* [Supplied material]
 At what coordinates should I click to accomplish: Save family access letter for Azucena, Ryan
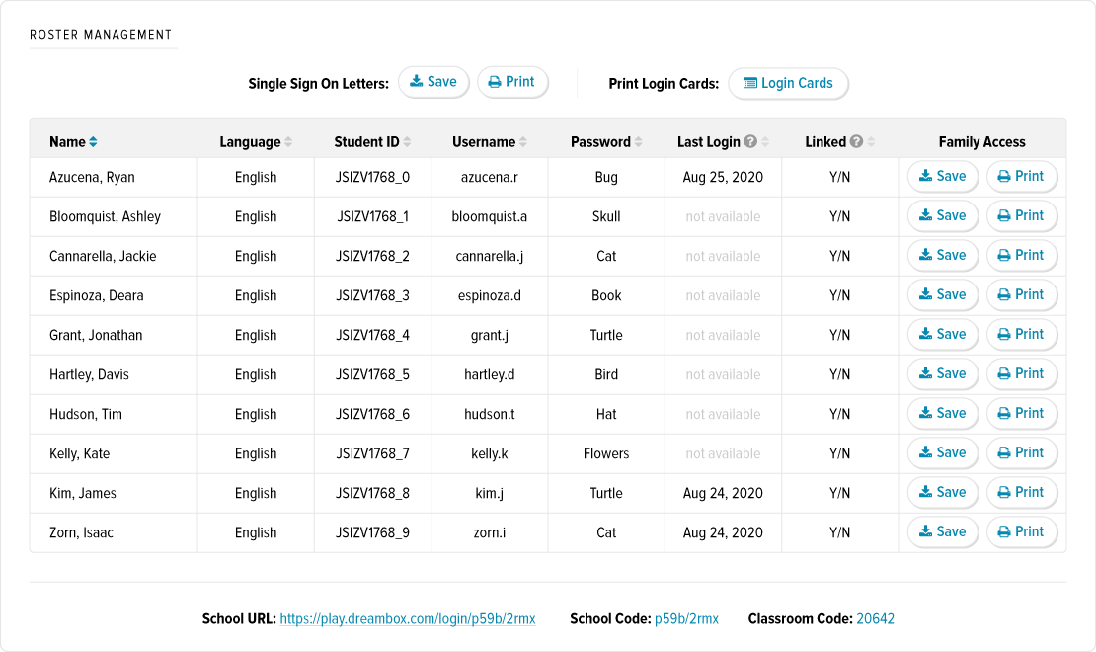(942, 176)
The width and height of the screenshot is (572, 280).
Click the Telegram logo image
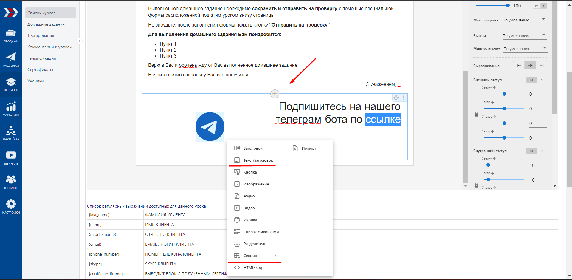point(210,126)
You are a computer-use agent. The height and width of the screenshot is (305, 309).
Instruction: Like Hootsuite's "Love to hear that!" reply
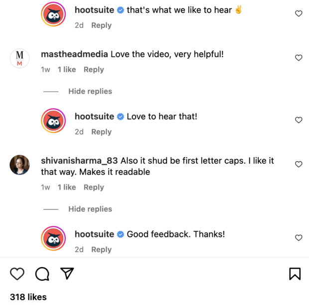pyautogui.click(x=299, y=120)
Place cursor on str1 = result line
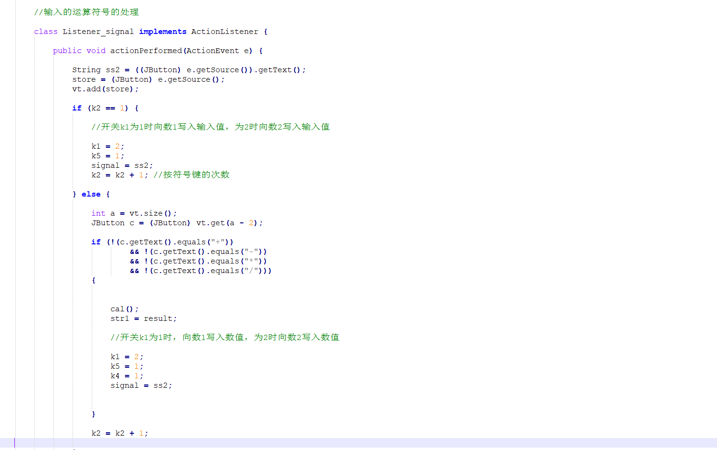This screenshot has width=717, height=450. tap(143, 318)
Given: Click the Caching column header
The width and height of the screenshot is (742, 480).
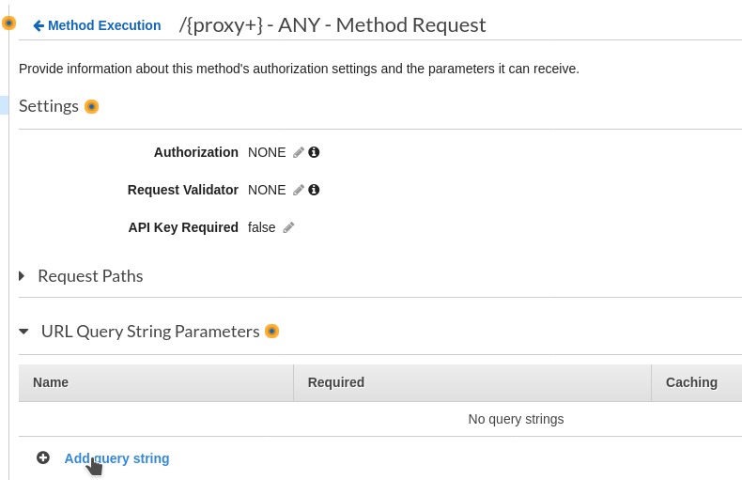Looking at the screenshot, I should coord(691,382).
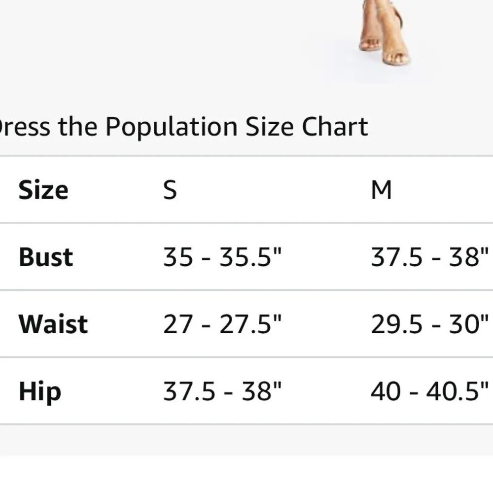Select the 'M' size column header

[381, 190]
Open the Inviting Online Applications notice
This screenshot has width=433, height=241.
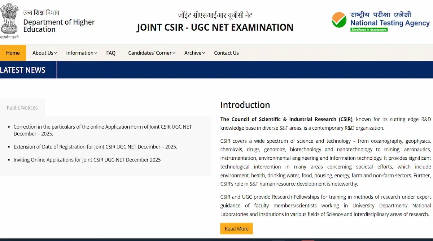tap(87, 160)
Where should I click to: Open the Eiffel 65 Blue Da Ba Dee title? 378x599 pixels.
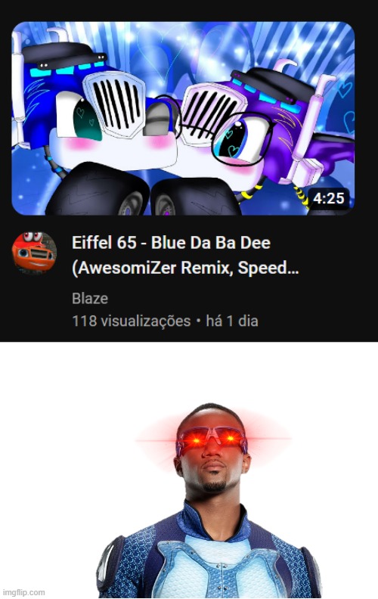point(171,243)
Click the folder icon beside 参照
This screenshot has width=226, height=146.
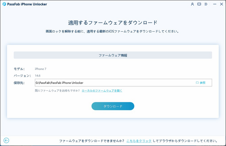tap(197, 83)
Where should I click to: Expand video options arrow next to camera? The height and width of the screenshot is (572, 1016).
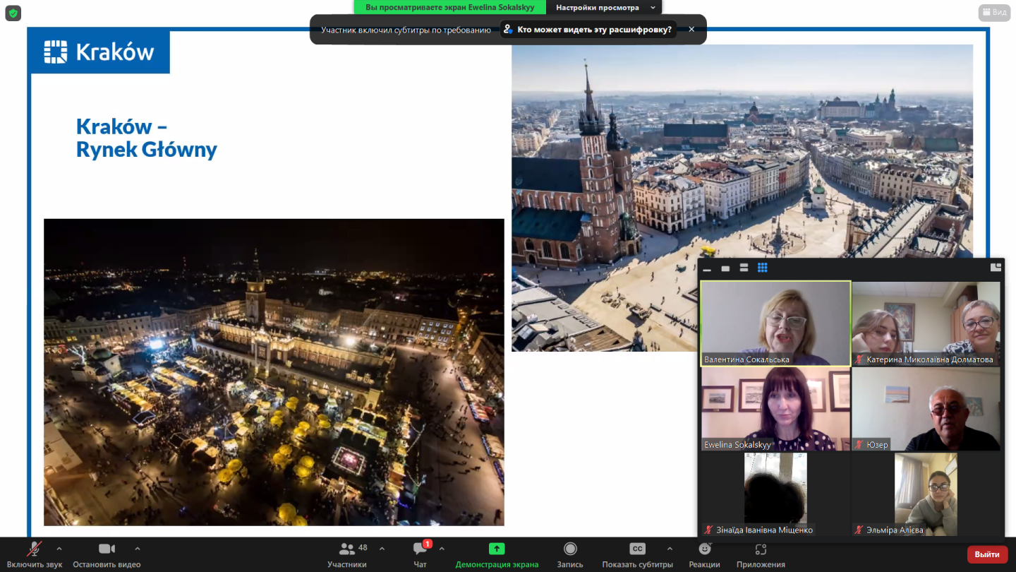[x=138, y=549]
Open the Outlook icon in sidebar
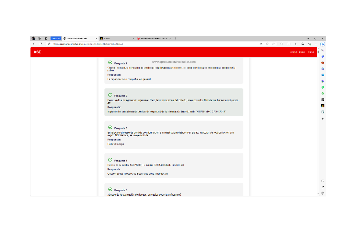The image size is (356, 252). (x=323, y=75)
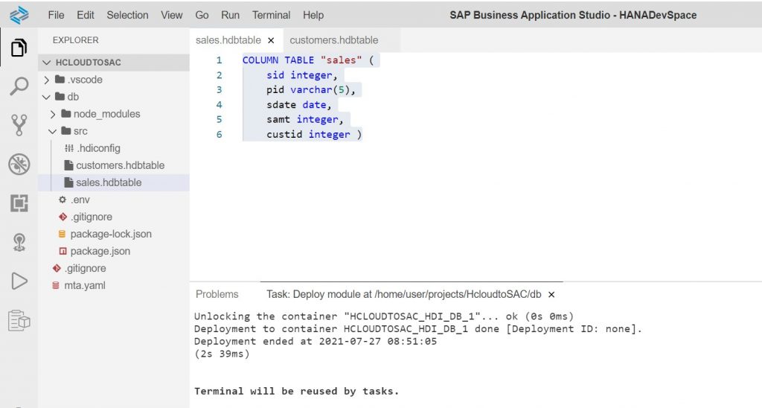The width and height of the screenshot is (762, 408).
Task: Show the Problems panel tab
Action: point(217,294)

* [Given instruction]
Reproduce every line above word for word, leaving out the pictures.

* [Response for this exercise]
 At what coordinates should I click to accomplish: Save family access letter for Azucena, Ryan
(942, 176)
The width and height of the screenshot is (572, 280).
Click the Telegram logo image
point(210,126)
You are a computer-use agent. The height and width of the screenshot is (305, 309).
Instruction: Like Hootsuite's "Love to hear that!" reply
pyautogui.click(x=299, y=120)
Place cursor on str1 = result line
This screenshot has width=717, height=450. tap(143, 318)
Given: Click the Caching column header
The width and height of the screenshot is (742, 480).
Looking at the screenshot, I should coord(691,382).
Select the 'M' size column header

[381, 190]
Open the Inviting Online Applications notice
This screenshot has width=433, height=241.
tap(87, 160)
Where should I click to: Open the Eiffel 65 Blue Da Ba Dee title? 378x599 pixels.
point(171,243)
Click the folder icon beside 参照
This screenshot has width=226, height=146.
tap(197, 83)
Where should I click to: Expand video options arrow next to camera? The height and width of the screenshot is (572, 1016).
[x=138, y=549]
Open the Outlook icon in sidebar
The image size is (356, 252). (x=323, y=75)
The width and height of the screenshot is (762, 408).
Task: Show the Problems panel tab
Action: point(217,294)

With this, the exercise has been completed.